**Latihan Singkat A**
Salin dengan tepat bagian catatan perjalanan ke Berlin dari "Di Berlin, aku" sampai "ke sopir. Beres!".
**Latihan Singkat B**
Jawablah pertanyaan berikut berdasarkan catatan perjalanan ke Berlin.
(i) Berapa lama waktu tempuh kereta dari Frankfurt menuju Berlin?
(ii) Bus bernomor berapa yang dicari penulis setibanya di Berlin Hbf?
(iii) Berapa kira-kira tarif tiket bus yang dibeli langsung ke sopir?
**Latihan Singkat C**
Tuliskan kembali paragraf catatan perjalanan ke Berlin yang diawali "Menaiki kereta ICE" dalam bentuk daftar poin dengan tetap memuat fakta utamanya.

**Kutipan Teks**
┄┄┄┄┄┄┄┄┄┄

Aku memilih gerbong yang bebas asap rokok, silent, dan dekat jendela. Maksudnya disini silent adalah tidak diperkenankan berbuat keributan, dan aku sengaja memilihnya agar dapat menikmati perjalanan langka ku saat itu.
Saat itu saya duduk disebelah gadis Jerman yang sepertinya sedang liburan musim panas ke Berlin (aku mengintip dari tiket yang ia bawa). Petugas kereta tinggal memindai pada QR Code yang berada pada E-tiket kita, lalu melubanginya. Dan nampaknya gerbong silent didominasi oleh para pekerja berjas dan berdasi yang melakukan perjalanan sembari mengerjakan pekerjaan kantor.
Didalam Kereta

Sedikit menyempatkan diri untuk remote kerjaan kantor dari sini :D

Waktu tempuh dari Frankfurt menuju Berlin selama 4 jam pas, jadi sampai di Berlin pukul 7 sore dan hari masih terang. Pemandangan yang disajikan sebenarnya tak jauh beda dengan pemandangan alam jalur kereta di Indonesia, seperti perkebunan, ladang gandum, rumah-rumah pedesaan Jerman yang 'dongeng' banget, dan yang paling menarik perhatianku adalah begitu banyaknya wind power plant yang menurut info kudapat memiliki kapasitas 45000 MW !
Menaiki kereta ICE bagai ketapel yang dilontarkan dan melesat cepat. Gerakannya halus, rapid dan tanpa sensasi grudak-gruduk yang kadang bikin mual. Kostenlos WiFi (WiFi gratis) tersedia dalam setiap gerbong, tapi tidak terlalu cepat.
Di Berlin, aku sudah membuat janji untuk tinggal bersama Julie Metzger, warga lokal asli Berlin melalui aplikasi couchsurfing. Setibanya di Berlin Hbf yang lebih pantas dibilang mall daripada stasiun karena bangunannya sangat luas  dan berdinding kaca, aku langsung mencari bus nomor M-41 yang menuju ke Sonnenallee, tempat flat Julie. Berdasar info, tiket bisa dibeli langsung ke sopir. Tarifnya sekitar 4 Euro. Mahal banget! Terkecuali kalau kamu punya tageskarte, tinggal menunjukkan saja ke sopir. Beres!
Stasiun 'Gambir' nya Berlin. Besaaar  !

┄┄┄┄┄┄┄┄┄┄

Item dari sebuah koleksi:
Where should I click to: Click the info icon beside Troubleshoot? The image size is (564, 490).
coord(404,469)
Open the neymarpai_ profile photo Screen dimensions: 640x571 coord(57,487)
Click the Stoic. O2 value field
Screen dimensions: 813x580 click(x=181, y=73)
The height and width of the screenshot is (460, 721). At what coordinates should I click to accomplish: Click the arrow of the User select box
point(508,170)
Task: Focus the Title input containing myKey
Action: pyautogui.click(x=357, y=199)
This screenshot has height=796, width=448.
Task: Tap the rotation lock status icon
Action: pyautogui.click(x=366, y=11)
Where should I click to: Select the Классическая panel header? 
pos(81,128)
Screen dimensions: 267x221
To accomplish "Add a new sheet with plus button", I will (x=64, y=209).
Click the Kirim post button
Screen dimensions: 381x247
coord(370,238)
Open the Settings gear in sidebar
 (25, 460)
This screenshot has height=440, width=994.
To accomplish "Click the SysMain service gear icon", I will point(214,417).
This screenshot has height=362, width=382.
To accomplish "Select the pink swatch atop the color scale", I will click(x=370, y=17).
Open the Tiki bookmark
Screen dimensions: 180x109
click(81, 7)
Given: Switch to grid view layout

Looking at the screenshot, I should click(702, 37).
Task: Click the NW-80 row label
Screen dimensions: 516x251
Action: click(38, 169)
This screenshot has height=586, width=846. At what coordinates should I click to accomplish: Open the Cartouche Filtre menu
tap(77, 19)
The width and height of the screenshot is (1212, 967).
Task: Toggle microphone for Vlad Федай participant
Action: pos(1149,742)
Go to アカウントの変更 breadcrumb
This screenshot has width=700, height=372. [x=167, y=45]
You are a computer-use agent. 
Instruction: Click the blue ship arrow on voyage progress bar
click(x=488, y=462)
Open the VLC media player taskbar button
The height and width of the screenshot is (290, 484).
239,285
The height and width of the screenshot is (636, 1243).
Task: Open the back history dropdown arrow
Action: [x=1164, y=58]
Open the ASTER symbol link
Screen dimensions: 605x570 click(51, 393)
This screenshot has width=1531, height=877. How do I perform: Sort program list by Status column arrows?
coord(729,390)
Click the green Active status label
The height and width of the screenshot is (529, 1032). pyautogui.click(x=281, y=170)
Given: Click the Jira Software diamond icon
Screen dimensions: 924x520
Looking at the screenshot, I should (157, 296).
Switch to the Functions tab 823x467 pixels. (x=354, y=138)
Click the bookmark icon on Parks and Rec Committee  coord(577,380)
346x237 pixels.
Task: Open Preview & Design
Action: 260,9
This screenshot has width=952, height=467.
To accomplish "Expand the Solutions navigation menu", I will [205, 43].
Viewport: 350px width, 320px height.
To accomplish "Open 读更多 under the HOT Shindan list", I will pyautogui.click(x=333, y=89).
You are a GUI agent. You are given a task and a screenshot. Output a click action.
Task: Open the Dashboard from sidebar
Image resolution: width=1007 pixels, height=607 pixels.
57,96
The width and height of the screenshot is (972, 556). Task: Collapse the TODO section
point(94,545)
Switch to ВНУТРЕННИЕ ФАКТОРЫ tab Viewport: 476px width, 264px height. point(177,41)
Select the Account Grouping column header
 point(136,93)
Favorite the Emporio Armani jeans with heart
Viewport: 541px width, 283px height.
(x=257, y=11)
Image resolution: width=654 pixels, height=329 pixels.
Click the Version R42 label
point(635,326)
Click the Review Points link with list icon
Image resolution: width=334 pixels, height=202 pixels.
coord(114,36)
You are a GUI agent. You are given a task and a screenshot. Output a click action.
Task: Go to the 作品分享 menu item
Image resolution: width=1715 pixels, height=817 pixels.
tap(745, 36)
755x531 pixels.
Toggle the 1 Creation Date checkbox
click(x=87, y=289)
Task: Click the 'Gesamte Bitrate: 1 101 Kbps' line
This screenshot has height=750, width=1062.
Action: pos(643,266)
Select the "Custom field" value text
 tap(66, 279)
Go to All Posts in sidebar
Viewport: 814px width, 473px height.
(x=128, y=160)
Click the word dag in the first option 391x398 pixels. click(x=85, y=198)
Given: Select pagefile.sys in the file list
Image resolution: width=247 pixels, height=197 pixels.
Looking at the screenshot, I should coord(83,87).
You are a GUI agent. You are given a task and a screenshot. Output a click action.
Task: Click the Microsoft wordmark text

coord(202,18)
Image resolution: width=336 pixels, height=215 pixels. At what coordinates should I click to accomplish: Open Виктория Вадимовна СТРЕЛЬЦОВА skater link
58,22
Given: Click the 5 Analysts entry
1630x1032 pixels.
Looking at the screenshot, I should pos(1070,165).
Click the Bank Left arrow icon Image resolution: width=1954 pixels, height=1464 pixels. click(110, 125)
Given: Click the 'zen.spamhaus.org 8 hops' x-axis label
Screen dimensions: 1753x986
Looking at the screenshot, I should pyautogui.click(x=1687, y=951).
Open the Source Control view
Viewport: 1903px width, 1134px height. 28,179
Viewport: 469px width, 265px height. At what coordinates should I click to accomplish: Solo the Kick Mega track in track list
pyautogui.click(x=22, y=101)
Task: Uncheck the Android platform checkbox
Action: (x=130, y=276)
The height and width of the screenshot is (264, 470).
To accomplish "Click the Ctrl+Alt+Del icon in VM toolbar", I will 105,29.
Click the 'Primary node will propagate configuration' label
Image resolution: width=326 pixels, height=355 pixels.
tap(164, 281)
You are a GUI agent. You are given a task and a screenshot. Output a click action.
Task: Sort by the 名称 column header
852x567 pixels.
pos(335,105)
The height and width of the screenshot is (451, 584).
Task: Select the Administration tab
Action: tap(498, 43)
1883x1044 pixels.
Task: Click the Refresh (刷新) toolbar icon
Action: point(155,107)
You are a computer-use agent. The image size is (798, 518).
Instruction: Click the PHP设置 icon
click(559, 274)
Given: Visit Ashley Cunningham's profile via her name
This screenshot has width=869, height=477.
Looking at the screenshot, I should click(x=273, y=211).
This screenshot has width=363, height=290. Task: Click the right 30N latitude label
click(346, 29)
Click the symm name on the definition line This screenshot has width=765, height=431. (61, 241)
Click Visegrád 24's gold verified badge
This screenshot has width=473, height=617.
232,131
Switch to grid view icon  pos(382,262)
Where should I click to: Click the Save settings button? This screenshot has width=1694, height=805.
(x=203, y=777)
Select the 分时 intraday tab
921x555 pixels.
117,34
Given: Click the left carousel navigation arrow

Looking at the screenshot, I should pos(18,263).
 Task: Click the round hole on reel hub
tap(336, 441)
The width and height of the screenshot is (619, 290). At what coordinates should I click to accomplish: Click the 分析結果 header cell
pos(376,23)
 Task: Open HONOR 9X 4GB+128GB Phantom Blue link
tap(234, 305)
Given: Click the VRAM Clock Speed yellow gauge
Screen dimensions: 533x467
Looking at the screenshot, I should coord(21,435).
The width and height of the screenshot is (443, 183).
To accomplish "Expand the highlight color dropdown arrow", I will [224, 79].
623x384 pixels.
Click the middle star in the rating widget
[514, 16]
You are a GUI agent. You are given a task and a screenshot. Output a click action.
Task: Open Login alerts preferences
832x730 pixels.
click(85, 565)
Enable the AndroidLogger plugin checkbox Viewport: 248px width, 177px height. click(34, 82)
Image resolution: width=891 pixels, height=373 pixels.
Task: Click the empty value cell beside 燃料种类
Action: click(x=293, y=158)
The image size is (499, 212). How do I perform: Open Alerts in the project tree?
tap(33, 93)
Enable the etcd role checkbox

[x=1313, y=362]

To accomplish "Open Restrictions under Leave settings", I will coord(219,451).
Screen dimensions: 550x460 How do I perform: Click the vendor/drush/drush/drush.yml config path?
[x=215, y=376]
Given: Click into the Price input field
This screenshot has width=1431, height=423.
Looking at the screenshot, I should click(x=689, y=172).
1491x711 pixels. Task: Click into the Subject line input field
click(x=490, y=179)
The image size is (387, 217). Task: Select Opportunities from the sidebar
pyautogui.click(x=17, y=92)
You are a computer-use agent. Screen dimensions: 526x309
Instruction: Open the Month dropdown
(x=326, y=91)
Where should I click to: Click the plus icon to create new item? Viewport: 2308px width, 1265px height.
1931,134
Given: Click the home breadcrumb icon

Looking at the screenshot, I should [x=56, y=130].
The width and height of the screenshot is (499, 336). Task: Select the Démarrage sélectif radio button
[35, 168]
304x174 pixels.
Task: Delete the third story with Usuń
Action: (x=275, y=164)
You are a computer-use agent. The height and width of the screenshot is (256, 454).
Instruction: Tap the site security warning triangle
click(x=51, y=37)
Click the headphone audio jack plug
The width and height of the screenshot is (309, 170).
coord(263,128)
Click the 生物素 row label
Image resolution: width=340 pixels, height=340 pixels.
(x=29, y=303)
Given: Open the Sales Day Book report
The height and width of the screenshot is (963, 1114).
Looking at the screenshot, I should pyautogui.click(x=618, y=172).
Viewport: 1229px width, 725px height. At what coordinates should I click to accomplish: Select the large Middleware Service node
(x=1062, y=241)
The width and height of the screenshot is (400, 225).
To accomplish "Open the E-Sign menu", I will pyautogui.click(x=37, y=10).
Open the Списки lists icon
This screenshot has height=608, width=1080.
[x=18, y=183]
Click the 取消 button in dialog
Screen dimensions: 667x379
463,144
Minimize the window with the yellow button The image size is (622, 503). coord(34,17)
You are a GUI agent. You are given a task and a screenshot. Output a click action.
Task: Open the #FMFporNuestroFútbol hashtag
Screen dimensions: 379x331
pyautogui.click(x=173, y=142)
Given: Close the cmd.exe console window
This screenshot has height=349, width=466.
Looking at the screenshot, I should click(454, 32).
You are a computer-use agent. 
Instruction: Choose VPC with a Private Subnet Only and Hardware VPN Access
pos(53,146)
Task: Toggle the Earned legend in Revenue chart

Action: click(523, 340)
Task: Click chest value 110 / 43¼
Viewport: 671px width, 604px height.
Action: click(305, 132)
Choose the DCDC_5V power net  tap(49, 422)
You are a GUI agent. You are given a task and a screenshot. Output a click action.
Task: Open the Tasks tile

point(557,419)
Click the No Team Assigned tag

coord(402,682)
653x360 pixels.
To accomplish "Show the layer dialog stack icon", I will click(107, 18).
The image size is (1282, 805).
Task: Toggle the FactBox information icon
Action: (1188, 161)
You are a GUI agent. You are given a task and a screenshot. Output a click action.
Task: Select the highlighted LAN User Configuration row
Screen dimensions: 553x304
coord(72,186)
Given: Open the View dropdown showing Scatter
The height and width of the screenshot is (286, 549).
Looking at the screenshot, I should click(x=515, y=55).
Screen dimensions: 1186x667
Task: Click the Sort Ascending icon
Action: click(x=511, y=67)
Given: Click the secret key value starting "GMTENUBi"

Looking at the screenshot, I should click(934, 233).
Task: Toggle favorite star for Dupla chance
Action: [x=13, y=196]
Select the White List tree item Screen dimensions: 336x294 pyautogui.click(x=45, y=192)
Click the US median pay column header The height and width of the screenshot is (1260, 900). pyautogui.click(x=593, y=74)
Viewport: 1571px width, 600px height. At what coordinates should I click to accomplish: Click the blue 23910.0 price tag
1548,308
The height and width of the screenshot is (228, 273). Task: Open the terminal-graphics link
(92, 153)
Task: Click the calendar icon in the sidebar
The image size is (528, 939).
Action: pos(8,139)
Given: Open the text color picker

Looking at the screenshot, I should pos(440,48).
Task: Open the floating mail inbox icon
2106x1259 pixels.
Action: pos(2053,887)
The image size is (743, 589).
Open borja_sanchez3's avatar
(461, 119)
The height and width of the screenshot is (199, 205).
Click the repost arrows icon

┄┄┄┄┄┄┄┄┄┄

**Jawaban Lengkap A**
Di Berlin, aku sudah membuat janji untuk tinggal bersama Julie Metzger, warga lokal asli Berlin melalui aplikasi couchsurfing. Setibanya di Berlin Hbf yang lebih pantas dibilang mall daripada stasiun karena bangunannya sangat luas  dan berdinding kaca, aku langsung mencari bus nomor M-41 yang menuju ke Sonnenallee, tempat flat Julie. Berdasar info, tiket bisa dibeli langsung ke sopir. Tarifnya sekitar 4 Euro. Mahal banget! Terkecuali kalau kamu punya tageskarte, tinggal menunjukkan saja ke sopir. Beres!

**Jawaban Lengkap B**
(i) 4 jam pas.
(ii) Bus nomor M-41.
(iii) Sekitar 4 Euro.

**Jawaban Lengkap C**
- Kereta ICE melaju sangat cepat, seperti ketapel yang dilontarkan.
- Gerakannya halus dan cepat, tanpa guncangan yang kadang membuat mual.
- WiFi gratis tersedia di setiap gerbong, tetapi tidak terlalu cepat.